• _ACTIVITY_:
Whenever "Festiwal" occurs in a line of the material, list that line.

• _DATA SECTION_:

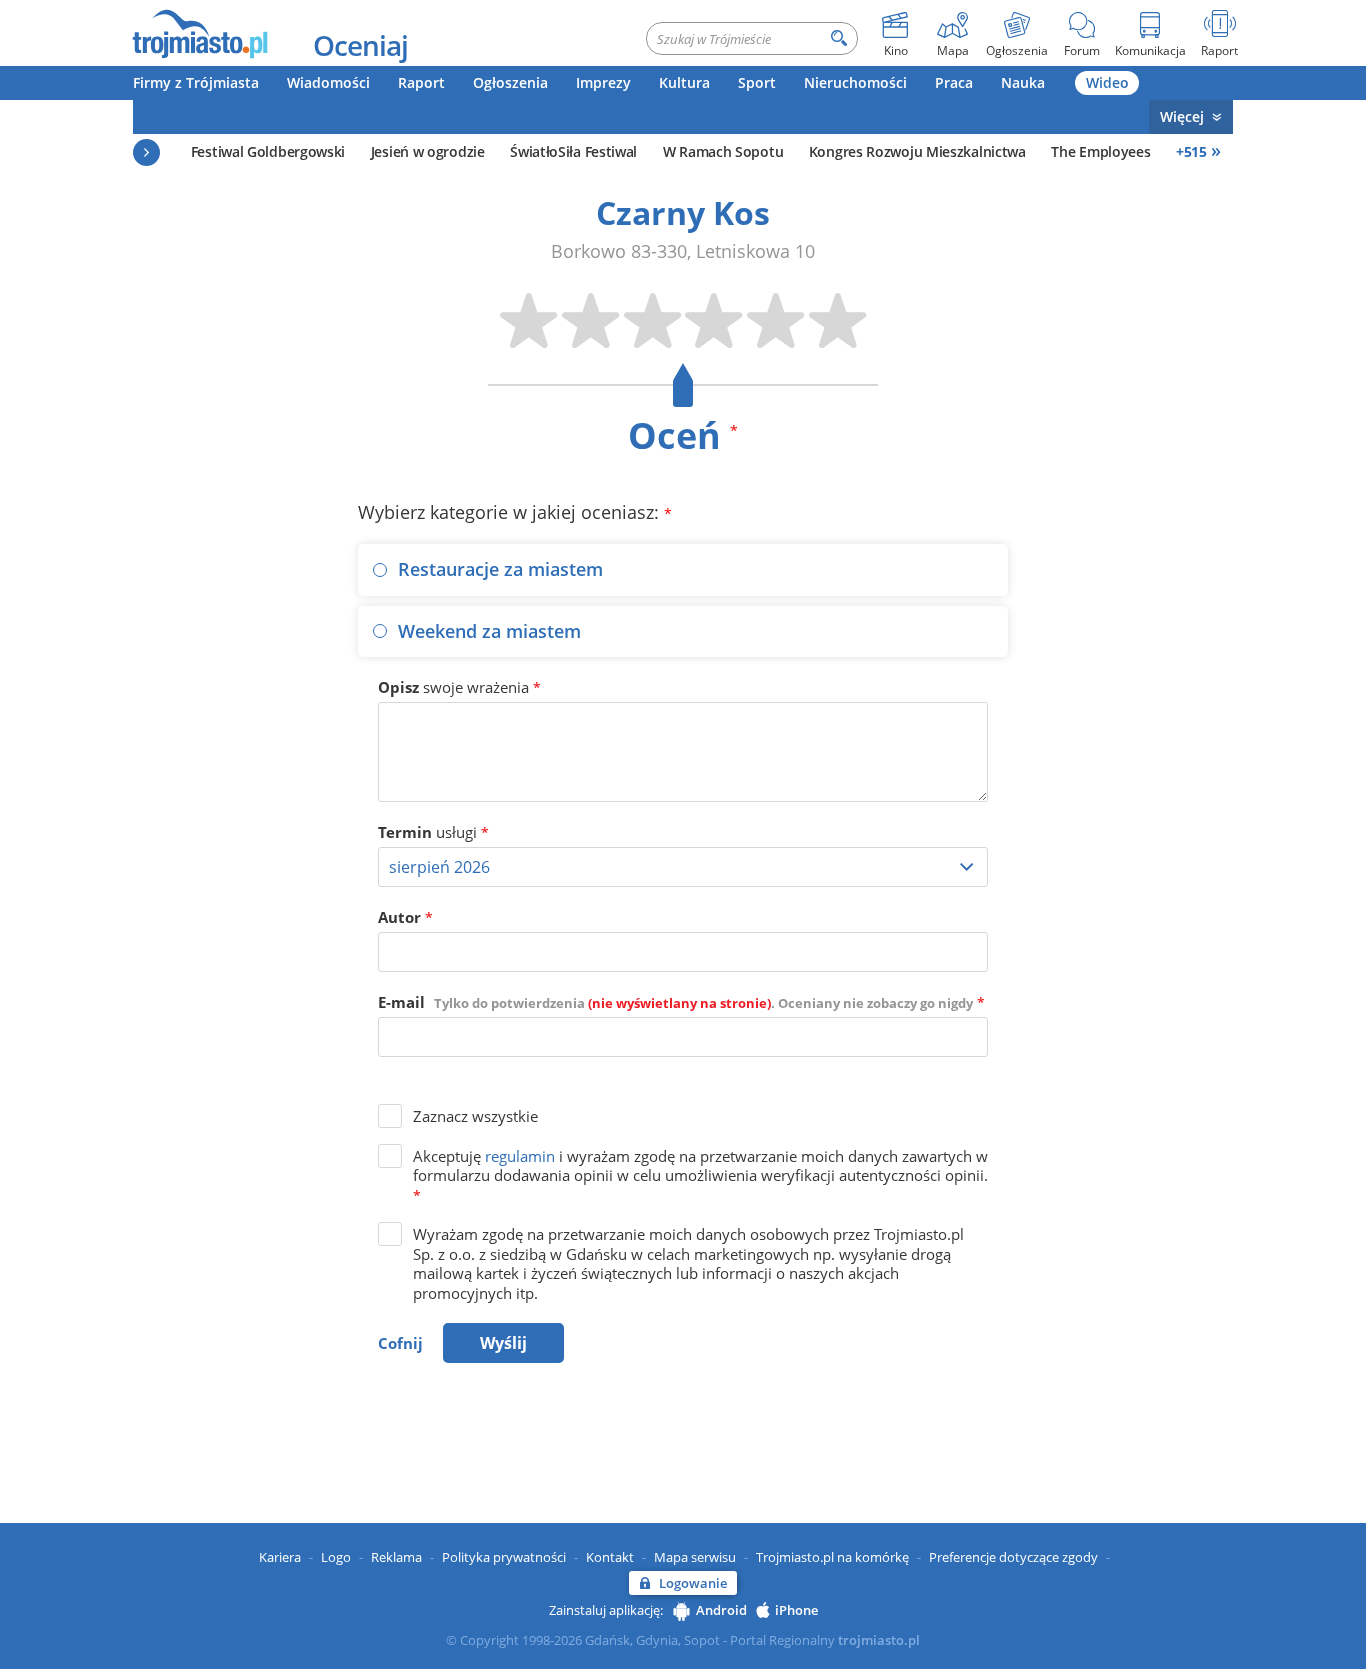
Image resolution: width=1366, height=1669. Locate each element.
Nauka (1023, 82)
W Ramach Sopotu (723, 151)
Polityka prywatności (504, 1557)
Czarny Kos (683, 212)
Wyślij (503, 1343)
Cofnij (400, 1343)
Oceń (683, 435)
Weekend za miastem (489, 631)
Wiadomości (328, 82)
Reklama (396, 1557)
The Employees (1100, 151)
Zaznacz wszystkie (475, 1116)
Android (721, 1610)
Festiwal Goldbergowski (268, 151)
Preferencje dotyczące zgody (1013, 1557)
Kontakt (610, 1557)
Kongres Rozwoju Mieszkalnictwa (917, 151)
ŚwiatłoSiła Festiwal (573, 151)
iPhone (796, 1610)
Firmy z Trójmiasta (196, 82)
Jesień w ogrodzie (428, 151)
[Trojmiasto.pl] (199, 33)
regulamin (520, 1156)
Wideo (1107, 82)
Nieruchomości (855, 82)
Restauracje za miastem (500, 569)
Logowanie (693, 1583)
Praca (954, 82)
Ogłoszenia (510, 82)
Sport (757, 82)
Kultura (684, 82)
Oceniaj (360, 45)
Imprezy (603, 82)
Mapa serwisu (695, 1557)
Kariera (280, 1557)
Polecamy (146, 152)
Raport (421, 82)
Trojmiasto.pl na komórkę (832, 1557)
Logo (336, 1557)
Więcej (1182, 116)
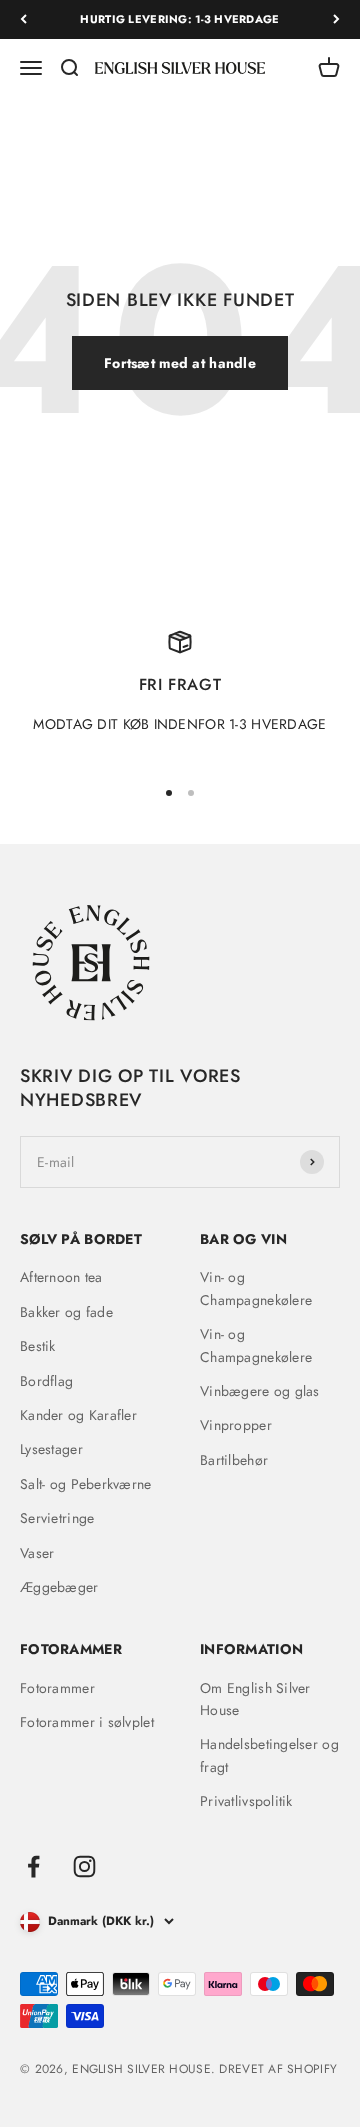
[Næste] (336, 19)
==
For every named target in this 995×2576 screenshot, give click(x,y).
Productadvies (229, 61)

• _EXPECTED ANSWER_:
Festiwal Goldbergowski (268, 151)
ŚwiatłoSiła Festiwal (573, 151)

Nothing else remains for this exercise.